Everyone, meet Sally, the salad-making robot. She was invented by the company Chowbotics, and offers to bring nutritious dining options to workplaces and hospitals that don’t have a big dining area. Since she’s a robot, the salads she makes are perfect- they’re clean, sanitary, and most of all, measure all the ingredients precisely, making sure every salad has the exact same amount of ingredients.
However, as with every practical automation bot, Sally has stirred up quite the controversy, as she threatens to replace the jobs of prep cooks if they were ever launched in restaurants.

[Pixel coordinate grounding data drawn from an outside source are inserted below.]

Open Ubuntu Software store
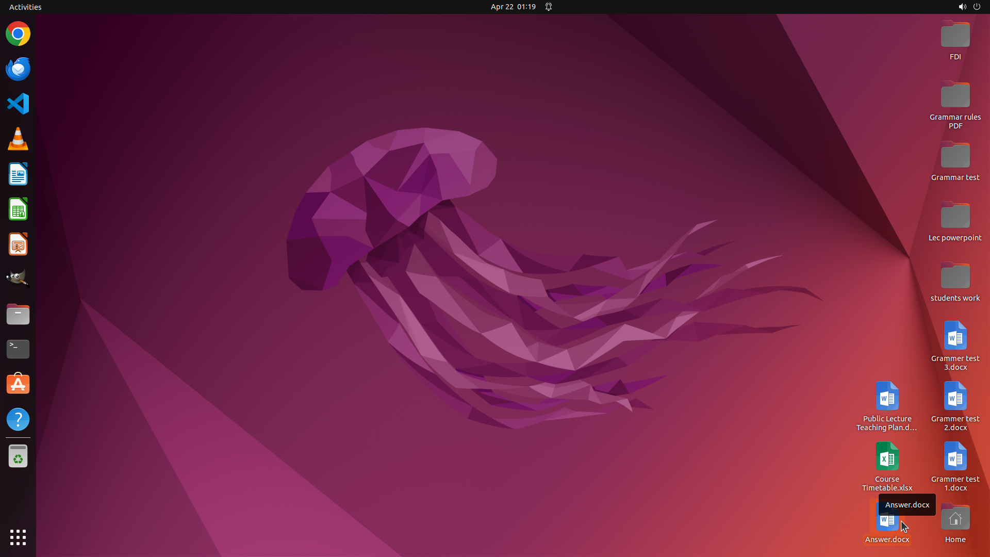 [18, 384]
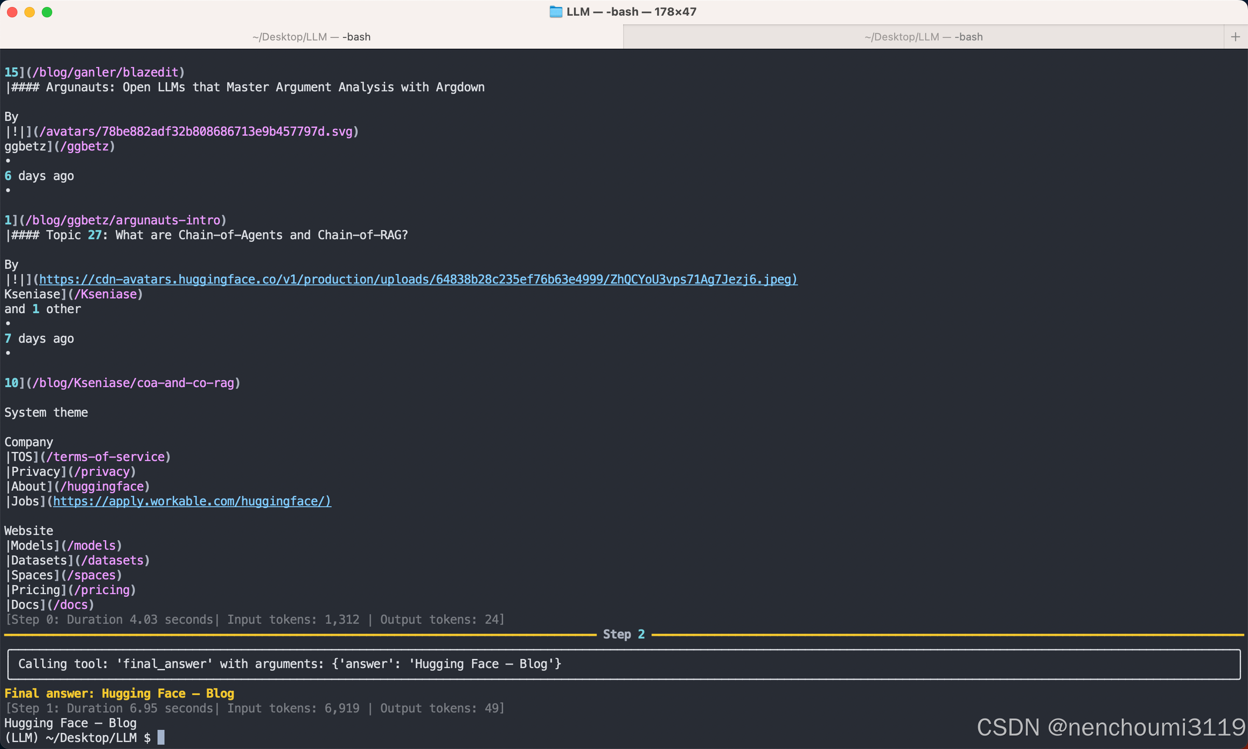Click the terminal cursor at prompt
Viewport: 1248px width, 749px height.
tap(161, 737)
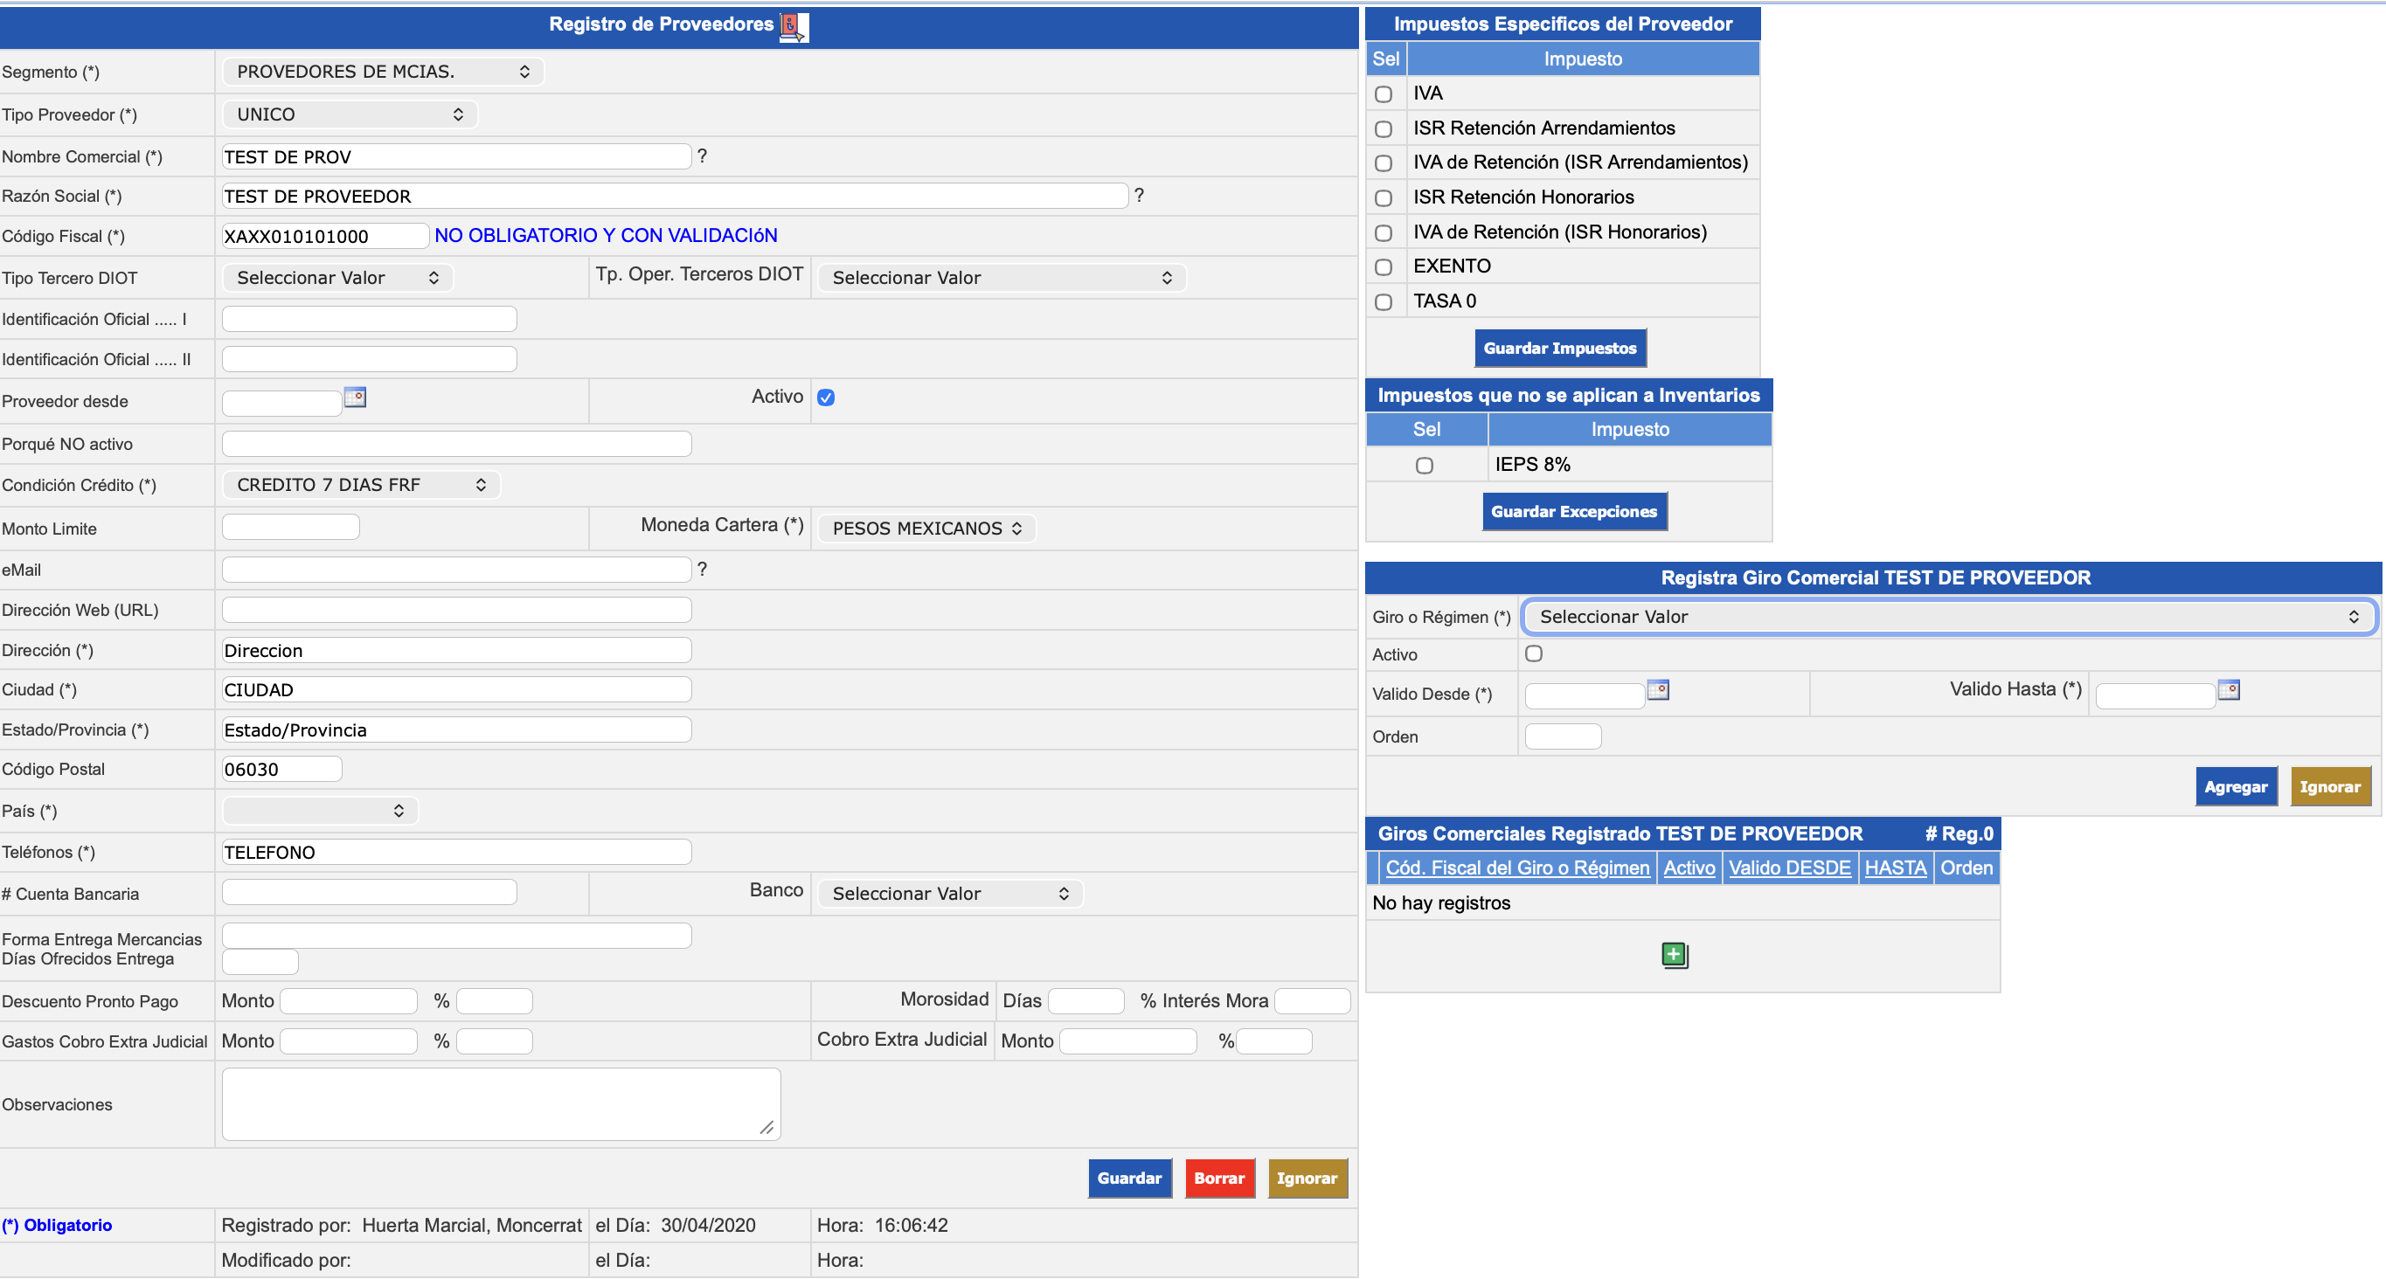Open the Segmento dropdown
Viewport: 2386px width, 1279px height.
[x=383, y=71]
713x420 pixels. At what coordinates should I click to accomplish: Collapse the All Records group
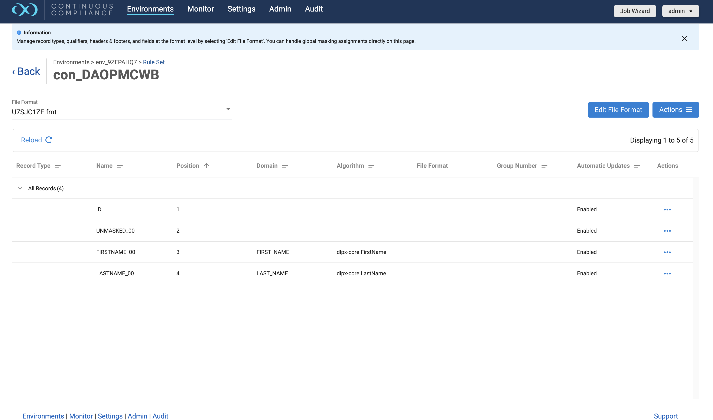coord(20,188)
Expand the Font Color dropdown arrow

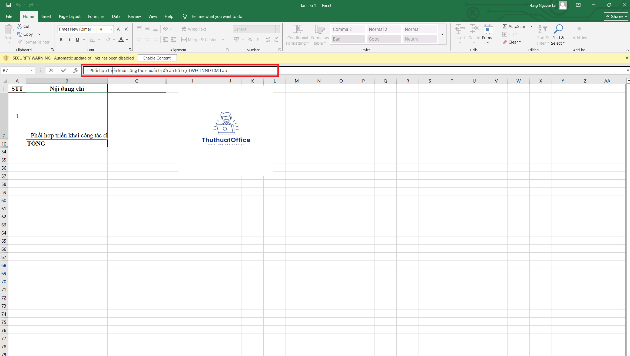(x=127, y=40)
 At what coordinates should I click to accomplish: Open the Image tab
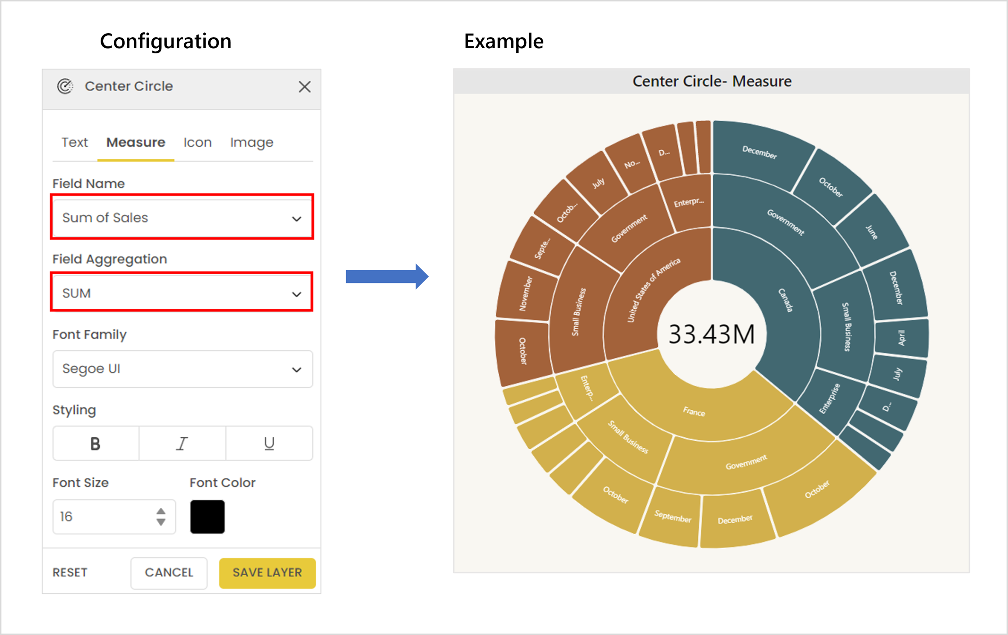pyautogui.click(x=252, y=143)
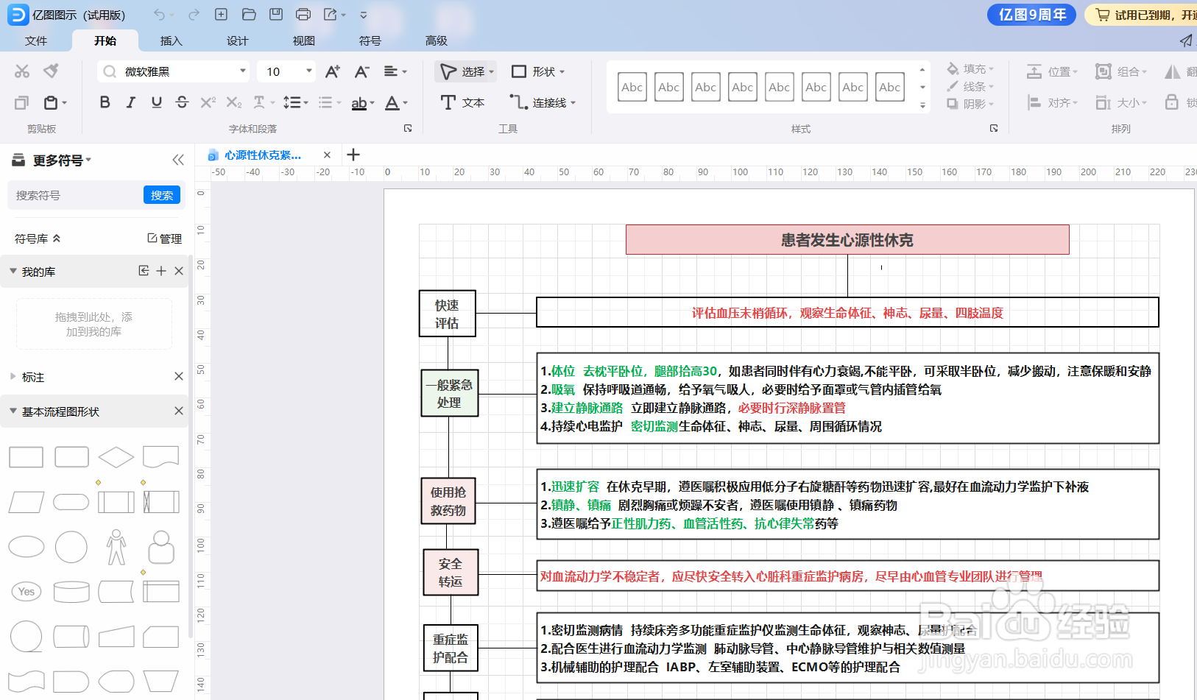Toggle bold formatting
Screen dimensions: 1197x700
105,102
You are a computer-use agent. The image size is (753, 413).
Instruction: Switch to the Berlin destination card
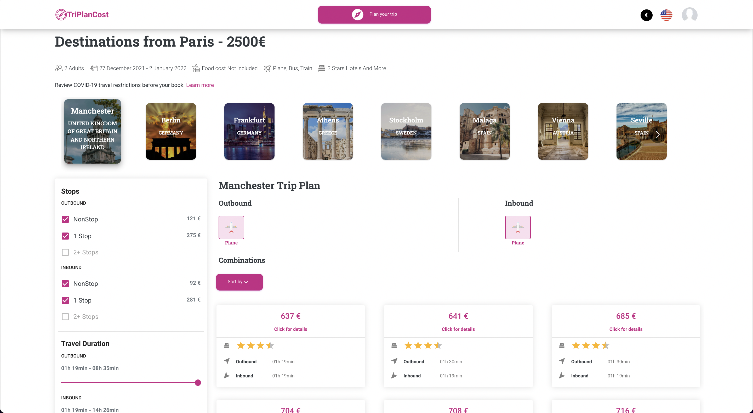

Source: Youtube, TechCrunch
Rich Page, Executive Chairman of Chowbotics, who once worked with Steve Jobs in pioneering personal computer designs and also the co-founder of NeXT Computer, gave a first look on the finished robot which will soon be installed in offices and hospitals. He even allowed companies a basic view of his new salad innovation.
First of all, Page made clear that Sally was different from a conventional vending machine. Unlike vending machines, Sally uses weight and pneumatic sensors along with other moving parts inside it. “A vending machine will just drop things out,” Page explained. “There’s significant motion in here. The primary weight sensor controls the amount Sally dispenses of each ingredient. Users’ choices determine which ingredients are used at all.”
Whole, chopped, and liquid ingredients are stored in their own individual tubes, and the robot knows which is where, whether it be lettuce, dressing, cheese, etc. The tubes need to be refilled by someone at least once a day, and the robot’s system alerts users when it’s running low on a specific ingredient.
The biggest challenge the company had to overcome when building Sally was making sure it was compact and durable enough to be used in an office, retail, and workplace environment repeatedly. According to Deepak Sekar, CEO of Chowbotics, the company had been receiving queries from several hospitals, as they liked the idea of salads being hygienically prepared by a clean robot, rather than a “sneeze guard” at a traditional salad bar.
Source: Nation’s Restaurant News
Now, to address the issue of the robot “stealing jobs”, Page says that all companies involved in food automation and robotics shouldn’t hold back on innovation. “There’s always some trade-off between existing jobs and new jobs. This causes some frustration in the world. But in general the world goes farther, and things get better for everybody.”
He remembered the days of his career back when word processors had replaced typing pools, and spreadsheets had gone from paper to a digital medium via Visicalc, which ran on the Apple II. Page said, “You can argue that put some people out of work, but it created an increase in productivity, too.”